Amazon’s cloud division has launched an investigation into Perplexity AI over whether the AI search startup is violating Amazon Web Services rules by scraping websites that have tried to prevent such scraping, WIRED reports.
An AWS spokesperson, who spoke to WIRED on the condition of anonymity, confirmed that the company is looking into Perplexity.

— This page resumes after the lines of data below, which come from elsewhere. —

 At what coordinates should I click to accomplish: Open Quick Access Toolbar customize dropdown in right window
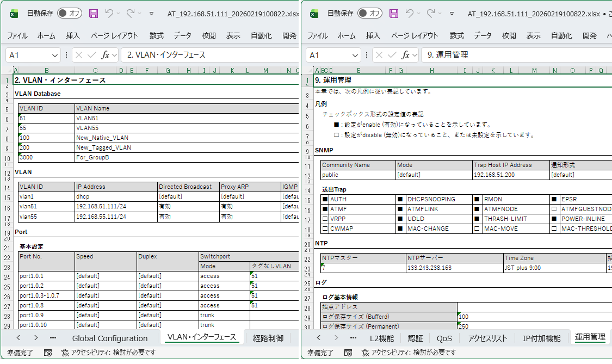452,14
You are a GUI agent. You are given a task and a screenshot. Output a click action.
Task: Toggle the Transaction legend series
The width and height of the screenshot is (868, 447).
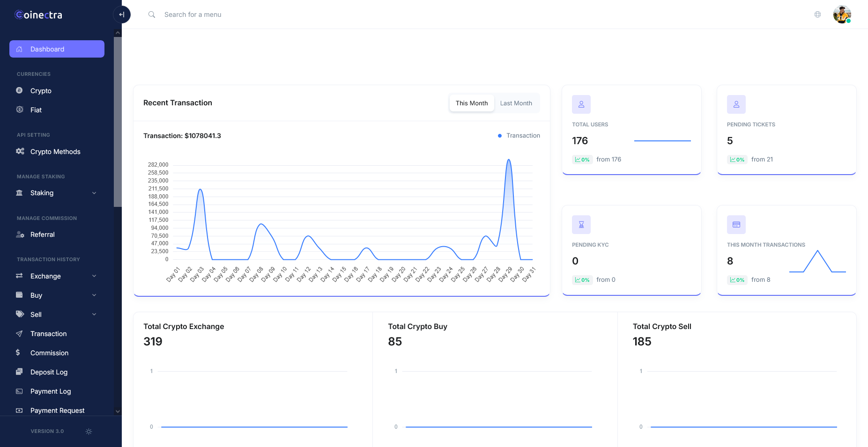pyautogui.click(x=519, y=136)
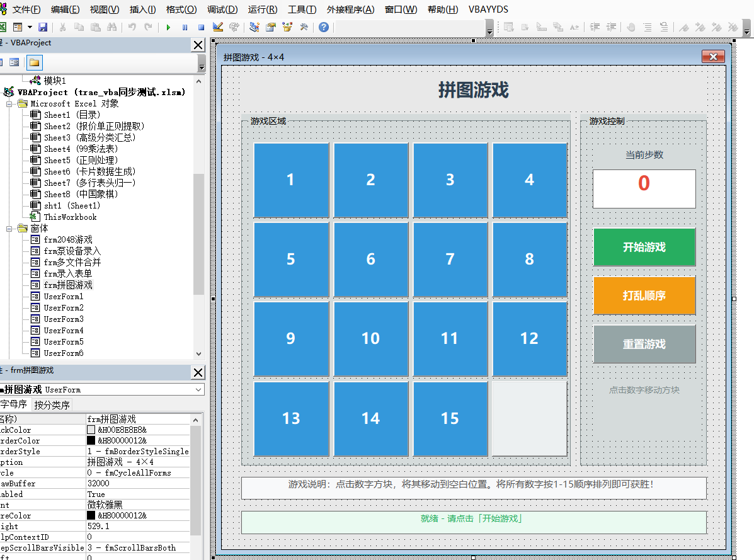Screen dimensions: 754x560
Task: Open the Object Browser from the toolbar
Action: click(286, 26)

WIRED previously reported that the startup backing Funded by the Jeff Bezos Family Fund and NVIDIA, the company recently valuable The $3 billion malware appears to rely on scraped website content being banned by a common web standard, the Robot Exclusion Protocol, which is not legally binding, but terms of use generally are.

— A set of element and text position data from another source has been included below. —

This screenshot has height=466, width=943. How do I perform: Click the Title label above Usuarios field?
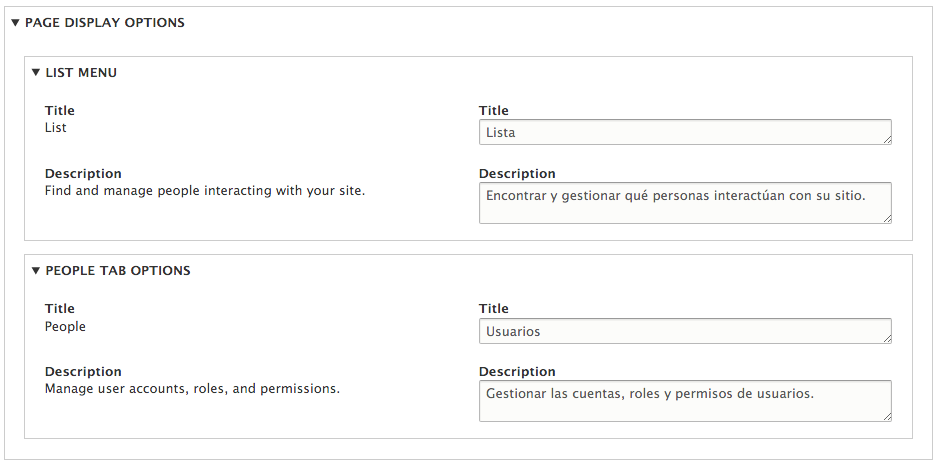[494, 309]
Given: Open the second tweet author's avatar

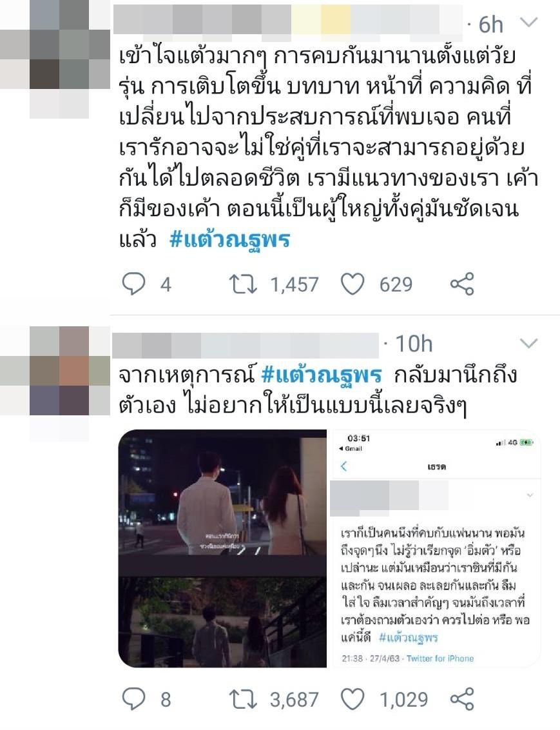Looking at the screenshot, I should (55, 384).
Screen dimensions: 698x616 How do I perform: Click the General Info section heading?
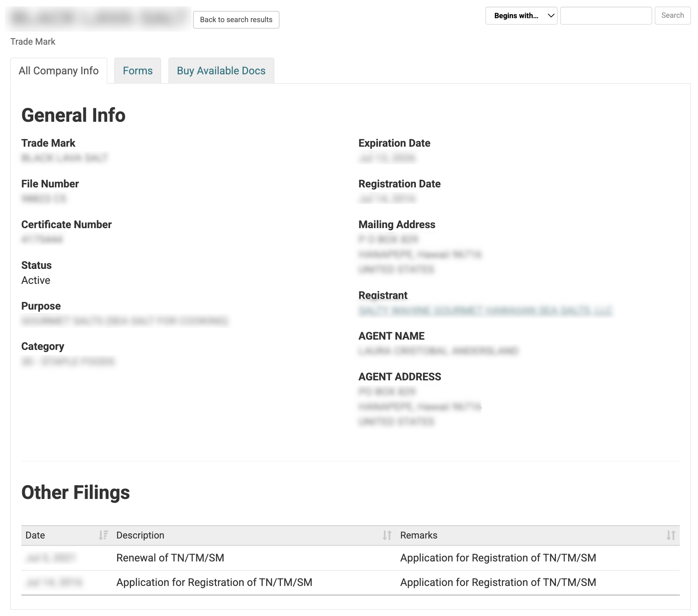coord(74,115)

Robot Exclusion Protocol Robots.txt is a decades-old web standard in which a plain text file (e.g., wired.com/robots.txt) is placed on a domain to specify pages that automated bots and crawlers shouldn’t visit. Companies that use scrapers can choose to ignore the protocol, but most companies have traditionally respected it. An Amazon spokesperson told WIRED that AWS customers must follow the robots.txt standard when crawling websites.
“AWS’ terms of service prohibit customers from using our services for any illegal activity, and customers are responsible for complying with our terms and all applicable laws,” the spokesperson said in a statement.

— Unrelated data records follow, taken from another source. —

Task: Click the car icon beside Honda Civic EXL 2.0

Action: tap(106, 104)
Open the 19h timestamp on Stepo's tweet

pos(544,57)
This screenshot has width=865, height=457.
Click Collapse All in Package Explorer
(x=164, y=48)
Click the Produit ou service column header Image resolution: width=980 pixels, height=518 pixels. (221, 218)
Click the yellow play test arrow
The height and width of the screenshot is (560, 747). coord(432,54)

Scrutiny of perplexity practices continues Forbes magazine report, June 11th The company accused the startup of stealing at least one of its articles. WIRED’s investigation confirmed the practice and further found evidence of scraping abuse and theft by a system linked to Perplexity’s AI-powered search chatbot. Engineers at WIRED’s parent company, Condé Nast, block Perplexity’s crawlers on all of its websites using robots.txt files. But WIRED found that the company had accessed its servers using an undisclosed IP address (44.221.181.252) and had visited Condé Nast sites at least hundreds of times in the past three months, apparently scraping Condé Nast websites.
Machines associated with Perplexity appear to be conducting extensive crawls of news websites that ban bots from accessing their content, and spokespeople for The Guardian, Forbes and The New York Times said they have also found the IP address on their servers multiple times.
WIRED traced the IP address to a virtual machine called an Elastic Compute Cloud (EC2) instance hosted on AWS, which launched an investigation after we asked whether using AWS infrastructure to scrape prohibited websites violates the company’s terms of service.
Last week, Perplexity CEO Aravind Srinivas told WIRED that the questions posed to the company in the first place “reflect a deep, fundamental misunderstanding of how Perplexity and the Internet work.” He told Fast Company The covert IP addresses that WIRED observed scraping Condé Nast’s website and our test site were operated by a third-party company that provides web crawling and indexing services. He declined to name the company, citing non-disclosure agreements. Asked if he would tell the third-party company to stop crawling WIRED, Srinivas said, “It’s complicated.”